[Stored data]
——————

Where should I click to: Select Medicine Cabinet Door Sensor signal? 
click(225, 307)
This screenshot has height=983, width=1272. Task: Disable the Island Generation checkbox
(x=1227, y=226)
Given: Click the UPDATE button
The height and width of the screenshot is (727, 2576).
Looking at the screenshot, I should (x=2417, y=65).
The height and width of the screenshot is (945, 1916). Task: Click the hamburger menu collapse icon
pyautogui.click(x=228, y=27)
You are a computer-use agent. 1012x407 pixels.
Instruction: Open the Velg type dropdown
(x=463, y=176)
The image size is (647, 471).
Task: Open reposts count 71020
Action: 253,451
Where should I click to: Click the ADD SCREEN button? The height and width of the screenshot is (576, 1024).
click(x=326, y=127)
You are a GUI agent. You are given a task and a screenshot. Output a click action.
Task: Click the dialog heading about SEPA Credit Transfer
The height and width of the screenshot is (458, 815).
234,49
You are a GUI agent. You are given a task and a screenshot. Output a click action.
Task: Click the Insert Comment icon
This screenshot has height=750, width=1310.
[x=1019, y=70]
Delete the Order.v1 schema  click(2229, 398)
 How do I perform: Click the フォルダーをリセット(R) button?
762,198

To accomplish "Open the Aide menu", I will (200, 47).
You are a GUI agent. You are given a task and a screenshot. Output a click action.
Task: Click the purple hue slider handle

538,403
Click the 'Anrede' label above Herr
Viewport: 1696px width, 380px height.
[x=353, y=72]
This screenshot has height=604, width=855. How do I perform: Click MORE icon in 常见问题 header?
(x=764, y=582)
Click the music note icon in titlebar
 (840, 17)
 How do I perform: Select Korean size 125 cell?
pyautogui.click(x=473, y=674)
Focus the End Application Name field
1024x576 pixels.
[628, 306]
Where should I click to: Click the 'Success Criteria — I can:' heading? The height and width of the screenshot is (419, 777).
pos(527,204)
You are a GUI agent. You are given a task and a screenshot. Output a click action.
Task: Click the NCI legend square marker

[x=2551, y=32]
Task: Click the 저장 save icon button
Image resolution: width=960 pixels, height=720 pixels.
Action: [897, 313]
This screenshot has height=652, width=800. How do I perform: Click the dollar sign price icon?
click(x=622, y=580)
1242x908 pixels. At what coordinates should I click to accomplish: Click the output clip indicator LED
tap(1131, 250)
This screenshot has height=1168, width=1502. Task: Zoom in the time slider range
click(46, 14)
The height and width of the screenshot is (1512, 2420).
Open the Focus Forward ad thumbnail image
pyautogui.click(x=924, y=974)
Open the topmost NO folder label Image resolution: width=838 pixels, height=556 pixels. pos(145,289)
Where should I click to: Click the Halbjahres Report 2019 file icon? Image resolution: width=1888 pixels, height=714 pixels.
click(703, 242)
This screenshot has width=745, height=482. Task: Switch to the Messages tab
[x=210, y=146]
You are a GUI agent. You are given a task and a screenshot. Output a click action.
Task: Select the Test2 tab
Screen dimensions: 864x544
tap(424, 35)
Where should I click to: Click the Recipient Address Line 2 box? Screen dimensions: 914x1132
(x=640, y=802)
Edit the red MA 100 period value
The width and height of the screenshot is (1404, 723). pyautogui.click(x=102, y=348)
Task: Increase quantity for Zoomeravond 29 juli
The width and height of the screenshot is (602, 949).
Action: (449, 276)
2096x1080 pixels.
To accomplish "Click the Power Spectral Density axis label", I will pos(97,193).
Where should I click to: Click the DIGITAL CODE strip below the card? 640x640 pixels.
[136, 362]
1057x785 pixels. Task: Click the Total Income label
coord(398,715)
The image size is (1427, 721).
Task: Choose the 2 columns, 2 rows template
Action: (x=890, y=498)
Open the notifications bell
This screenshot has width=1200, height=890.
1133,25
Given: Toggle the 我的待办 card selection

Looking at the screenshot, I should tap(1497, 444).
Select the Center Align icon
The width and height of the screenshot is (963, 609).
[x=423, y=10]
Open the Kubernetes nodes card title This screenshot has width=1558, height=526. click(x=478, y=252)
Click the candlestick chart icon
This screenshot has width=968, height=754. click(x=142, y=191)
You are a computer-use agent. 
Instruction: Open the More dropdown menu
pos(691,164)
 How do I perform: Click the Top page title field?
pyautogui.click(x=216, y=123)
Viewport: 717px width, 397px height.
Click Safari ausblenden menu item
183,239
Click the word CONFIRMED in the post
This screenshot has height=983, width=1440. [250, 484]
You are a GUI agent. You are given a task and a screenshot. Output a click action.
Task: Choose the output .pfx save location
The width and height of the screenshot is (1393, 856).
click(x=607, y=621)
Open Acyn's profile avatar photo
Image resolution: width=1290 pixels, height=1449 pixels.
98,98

——————

- What to produce: Please give the entries above again in full, exactly as written.

- Result:
Where should I click to: Select Medicine Cabinet Door Sensor signal? 
click(225, 307)
This screenshot has height=983, width=1272. Task: Disable the Island Generation checkbox
(x=1227, y=226)
Given: Click the UPDATE button
The height and width of the screenshot is (727, 2576).
Looking at the screenshot, I should (x=2417, y=65).
The height and width of the screenshot is (945, 1916). Task: Click the hamburger menu collapse icon
pyautogui.click(x=228, y=27)
You are a computer-use agent. 1012x407 pixels.
Instruction: Open the Velg type dropdown
(x=463, y=176)
The image size is (647, 471).
Task: Open reposts count 71020
Action: 253,451
Where should I click to: Click the ADD SCREEN button? The height and width of the screenshot is (576, 1024).
click(x=326, y=127)
You are a GUI agent. You are given a task and a screenshot. Output a click action.
Task: Click the dialog heading about SEPA Credit Transfer
The height and width of the screenshot is (458, 815).
234,49
You are a GUI agent. You are given a task and a screenshot. Output a click action.
Task: Click the Insert Comment icon
This screenshot has height=750, width=1310.
[x=1019, y=70]
Delete the Order.v1 schema  click(2229, 398)
 How do I perform: Click the フォルダーをリセット(R) button?
762,198

To accomplish "Open the Aide menu", I will (200, 47).
You are a GUI agent. You are given a task and a screenshot. Output a click action.
Task: Click the purple hue slider handle

538,403
Click the 'Anrede' label above Herr
Viewport: 1696px width, 380px height.
[x=353, y=72]
This screenshot has height=604, width=855. How do I perform: Click MORE icon in 常见问题 header?
(x=764, y=582)
Click the music note icon in titlebar
 (840, 17)
 How do I perform: Select Korean size 125 cell?
pyautogui.click(x=473, y=674)
Focus the End Application Name field
1024x576 pixels.
[628, 306]
Where should I click to: Click the 'Success Criteria — I can:' heading? The height and width of the screenshot is (419, 777).
pos(527,204)
You are a GUI agent. You are given a task and a screenshot. Output a click action.
Task: Click the NCI legend square marker

[x=2551, y=32]
Task: Click the 저장 save icon button
Image resolution: width=960 pixels, height=720 pixels.
Action: [897, 313]
This screenshot has height=652, width=800. How do I perform: Click the dollar sign price icon?
click(x=622, y=580)
1242x908 pixels. At what coordinates should I click to accomplish: Click the output clip indicator LED
tap(1131, 250)
This screenshot has height=1168, width=1502. Task: Zoom in the time slider range
click(46, 14)
The height and width of the screenshot is (1512, 2420).
Open the Focus Forward ad thumbnail image
pyautogui.click(x=924, y=974)
Open the topmost NO folder label Image resolution: width=838 pixels, height=556 pixels. pos(145,289)
Where should I click to: Click the Halbjahres Report 2019 file icon? Image resolution: width=1888 pixels, height=714 pixels.
click(703, 242)
This screenshot has width=745, height=482. Task: Switch to the Messages tab
[x=210, y=146]
You are a GUI agent. You are given a task and a screenshot. Output a click action.
Task: Select the Test2 tab
Screen dimensions: 864x544
tap(424, 35)
Where should I click to: Click the Recipient Address Line 2 box? Screen dimensions: 914x1132
(x=640, y=802)
Edit the red MA 100 period value
The width and height of the screenshot is (1404, 723). pyautogui.click(x=102, y=348)
Task: Increase quantity for Zoomeravond 29 juli
The width and height of the screenshot is (602, 949).
Action: (449, 276)
2096x1080 pixels.
To accomplish "Click the Power Spectral Density axis label", I will pos(97,193).
Where should I click to: Click the DIGITAL CODE strip below the card? 640x640 pixels.
[136, 362]
1057x785 pixels. Task: Click the Total Income label
coord(398,715)
The image size is (1427, 721).
Task: Choose the 2 columns, 2 rows template
Action: (x=890, y=498)
Open the notifications bell
This screenshot has width=1200, height=890.
1133,25
Given: Toggle the 我的待办 card selection

Looking at the screenshot, I should tap(1497, 444).
Select the Center Align icon
The width and height of the screenshot is (963, 609).
[x=423, y=10]
Open the Kubernetes nodes card title This screenshot has width=1558, height=526. click(x=478, y=252)
Click the candlestick chart icon
This screenshot has width=968, height=754. click(x=142, y=191)
You are a computer-use agent. 
Instruction: Open the More dropdown menu
pos(691,164)
 How do I perform: Click the Top page title field?
pyautogui.click(x=216, y=123)
Viewport: 717px width, 397px height.
Click Safari ausblenden menu item
183,239
Click the word CONFIRMED in the post
This screenshot has height=983, width=1440. [250, 484]
You are a GUI agent. You are given a task and a screenshot. Output a click action.
Task: Choose the output .pfx save location
The width and height of the screenshot is (1393, 856).
click(x=607, y=621)
Open Acyn's profile avatar photo
Image resolution: width=1290 pixels, height=1449 pixels.
98,98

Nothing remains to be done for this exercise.